The Grumiaux-Haskil duo lasted for over a decade and
committed a sizable chunk of its repertoire to disc. That it was a necessarily
circumscribed repertoire – Mozart, Beethoven and Schubert in the main
– was a matter of collective choice and whilst we can regret that they
were not more adventurous (I’ve always rather wanted to hear them essay
the Third Enescu Sonata for instance) we can still rejoice that so much
was recorded and that live performances such as this one have survived.
This was in fact previously available on the Ermitage label and documents
a recital given in Ascona during the year of Haskil’s death, 1960.

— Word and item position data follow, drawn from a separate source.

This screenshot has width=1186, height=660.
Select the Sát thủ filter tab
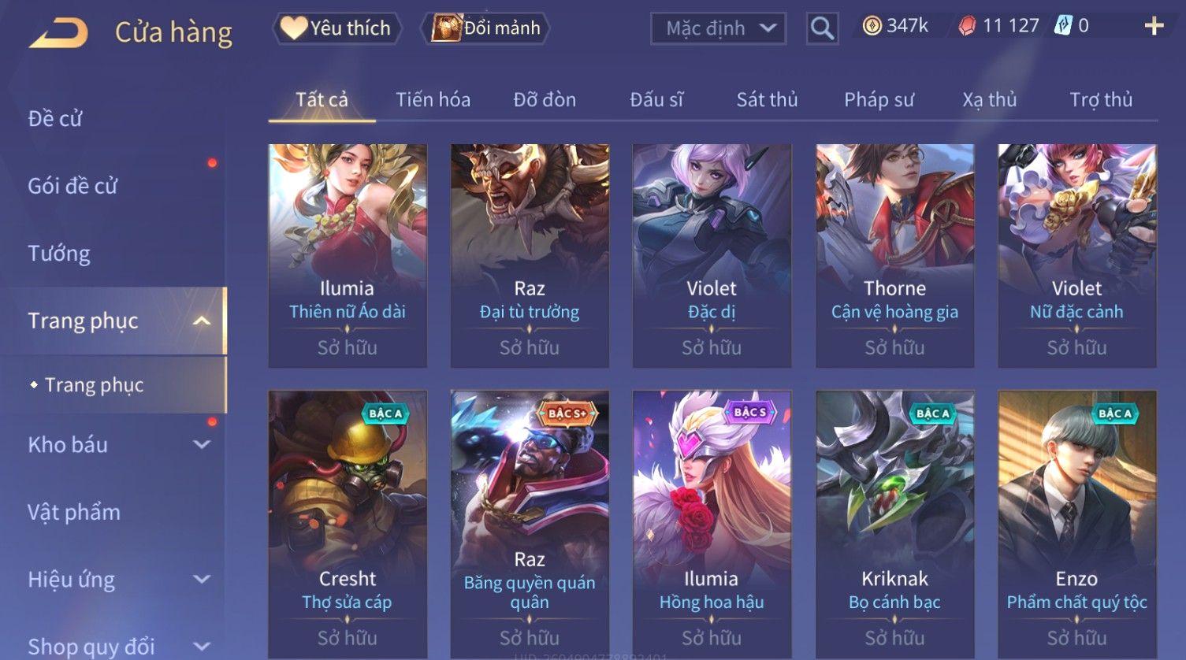point(767,100)
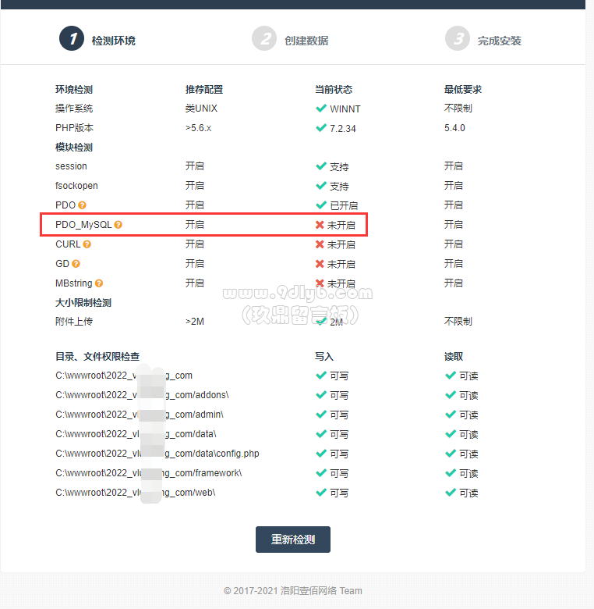The width and height of the screenshot is (594, 609).
Task: Click the question icon next to MBstring
Action: pyautogui.click(x=99, y=283)
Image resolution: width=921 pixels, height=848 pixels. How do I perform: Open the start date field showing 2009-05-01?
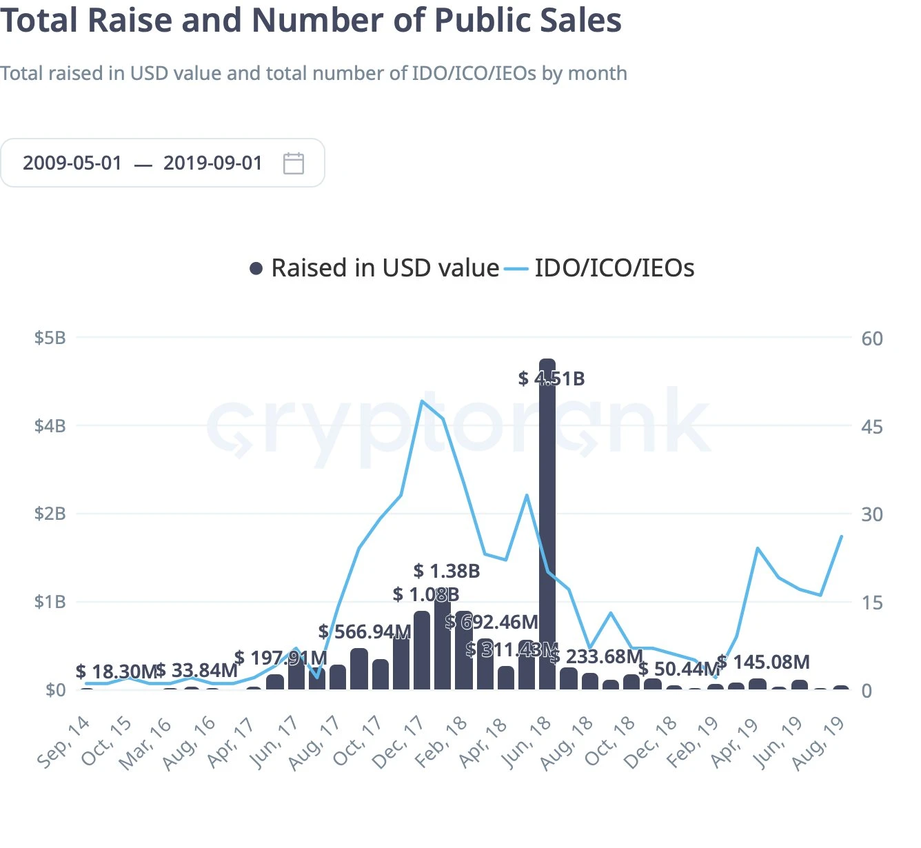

Grumiaux was a patrician artist if ever there was one
though the refinement of his tonal qualities is chartable and demonstrable
in a series of more fiery American recordings from the early 1950s.
These poised and elegant performances merely reinforce the impression
gained from the recorded legacy. The Beethoven A Major sonata was taped
for Philips with Haskil and also Claudio Arrau whilst the final Sonata,
the G Major, saw a commercial recording only with her – though broadcasts
have survived of this Ascona performance and an earlier one in September
1957 from the Besancon Festival (once available on Melodram and Recital
Records). The Mozart Sonata was a favourite of Grumiaux’s. He recorded
it for Philips with Haskil and again in 1982 with Walter Klien, four
years before Grumiaux’s premature death.
So these are well-charted waters and enough documentary
evidence exists to sustain the argument that the violinist was one of
the most lucid interpreters of the classical violin repertoire in the
second half of the twentieth century. The big G Major Sonata was, as
with all items here, rather distantly recorded and there are coughs
aplenty in the bronchial autumn Ascona audience. Grumiaux’s tone is
only imperfectly caught here. There’s an occasionally uncharacteristic
astringency to it as well – but we can still appreciate the stately
elegance and deliberation of his and Haskil’s playing. In the slow movement,
whilst she is not unfeeling, she still emerges as rather severe. By
contrast the subtlety of Grumiaux’s vibrato variance is clearly audible
even in these circumstances, his slight rubati and tonal colouration
as ever-treasurable features of his playing. He is likewise full of
a coursing nobility even if lacking the last ounce of plangency. The
finale is animated by a lovely sense of elasticity with rubati effortlessly
embedded into the syntax of the score. The earlier A Major sonata reveals
equal qualities if sharing a less than flattering aural perspective.
Haskil employs a non-legato approach to the slow movement, which imparts
a rather restless animation to it. Use of the dampening pedal also adds
its own patina of abruptness with clipped phrase endings. Grumiaux’s
songful legato in the Allegro molto is contrastive and delightful. In
the Mozart sonata the duo are on terra firma again; buoyant, full of
classical elegance but romantic sensibility. They neither affect to
mine too much nor skate too glassily over the surface of the music.
Again the performance can’t be ideally recommended – too many coughs,
too recessed a recording, too unflattering an edge on the violinist’s
tone, but admirers of the duo won’t be unduly bothered by these distractions.
To catch the Grumiaux-Haskil duo on the wing is prize itself.
Booklet notes are by Piero Rattalino once more and
are far more circumspect, biographical and level-headed than his notes
for a Milstein release in this series though I do wish writers would
rid themselves of the notion that the only functioning violin-piano
duo in the whole of pre-War Europe was the Busch-Serkin. Otherwise rather
more of a release for admirers than the casual listener but admirers
will know that this duo was one of the stellar exponents of the repertoire.